Problem requirements
Set down, exactly and with nothing added, the lines running from the one that holds "At what coordinates" to the final line of the records. Pictures stay out of the copy.

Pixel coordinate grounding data
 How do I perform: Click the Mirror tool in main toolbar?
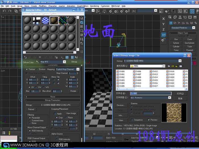(x=161, y=11)
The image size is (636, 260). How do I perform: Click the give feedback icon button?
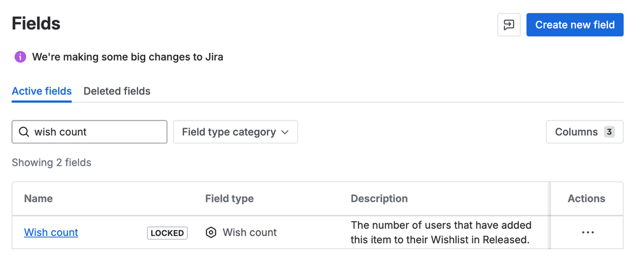[509, 25]
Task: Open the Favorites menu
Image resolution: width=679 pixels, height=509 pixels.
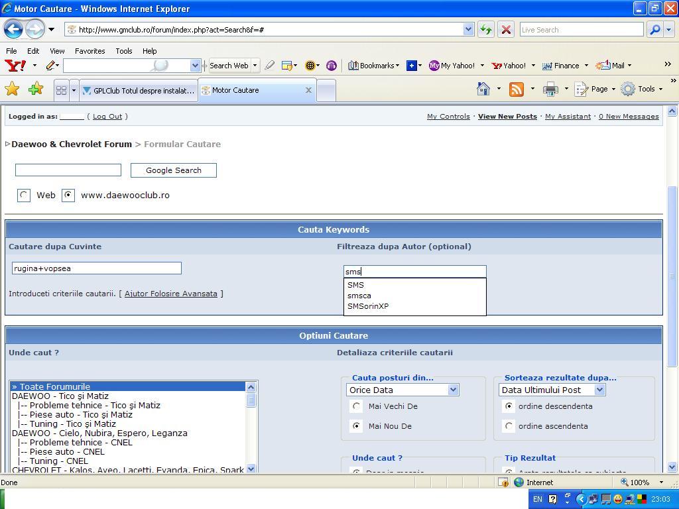Action: pos(90,50)
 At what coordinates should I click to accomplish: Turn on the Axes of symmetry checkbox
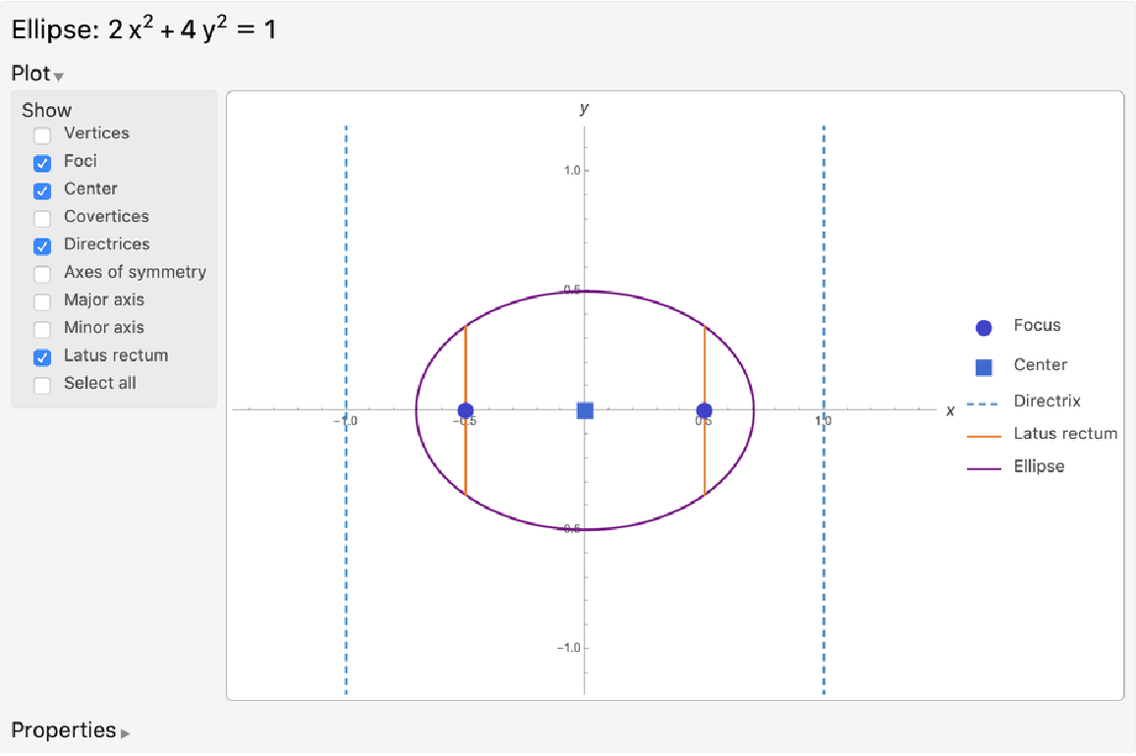coord(42,274)
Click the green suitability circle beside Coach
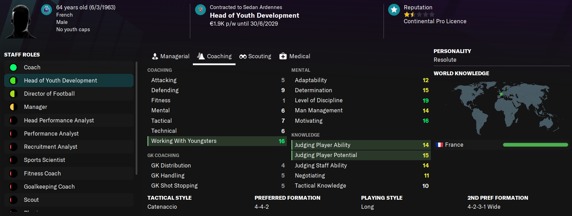The width and height of the screenshot is (572, 216). point(14,67)
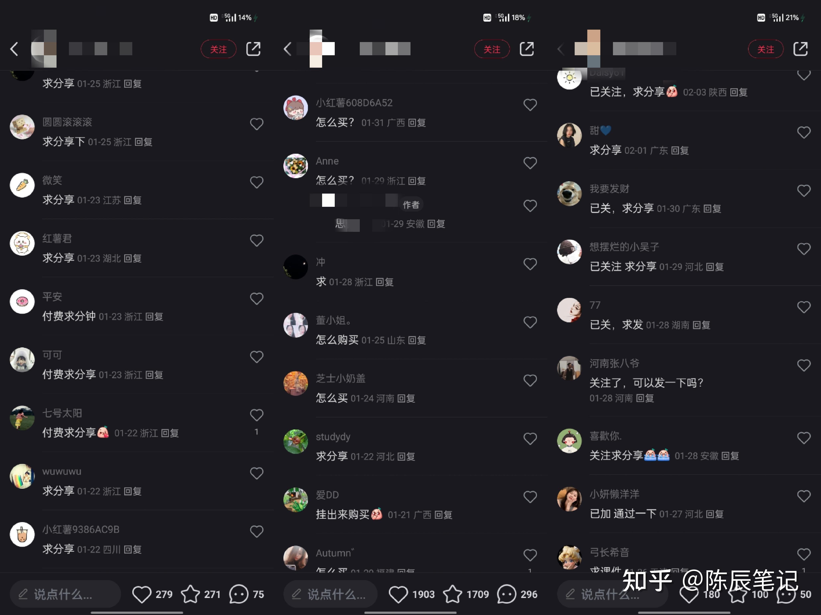Go back using middle screen's back arrow

click(x=288, y=49)
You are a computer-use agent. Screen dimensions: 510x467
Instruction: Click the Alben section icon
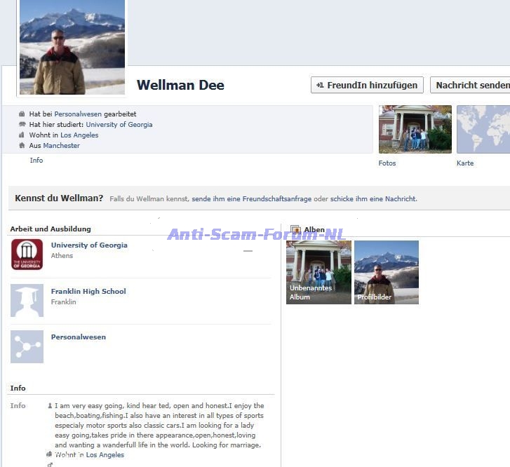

Task response
 At what coordinates should I click to accomplish: Turn on the Axes of symmetry checkbox
coord(42,274)
Click the green suitability circle beside Coach
The width and height of the screenshot is (572, 216). point(14,67)
Go back using middle screen's back arrow

click(x=288, y=49)
You are a computer-use agent. Screen dimensions: 510x467
Instruction: Click the Alben section icon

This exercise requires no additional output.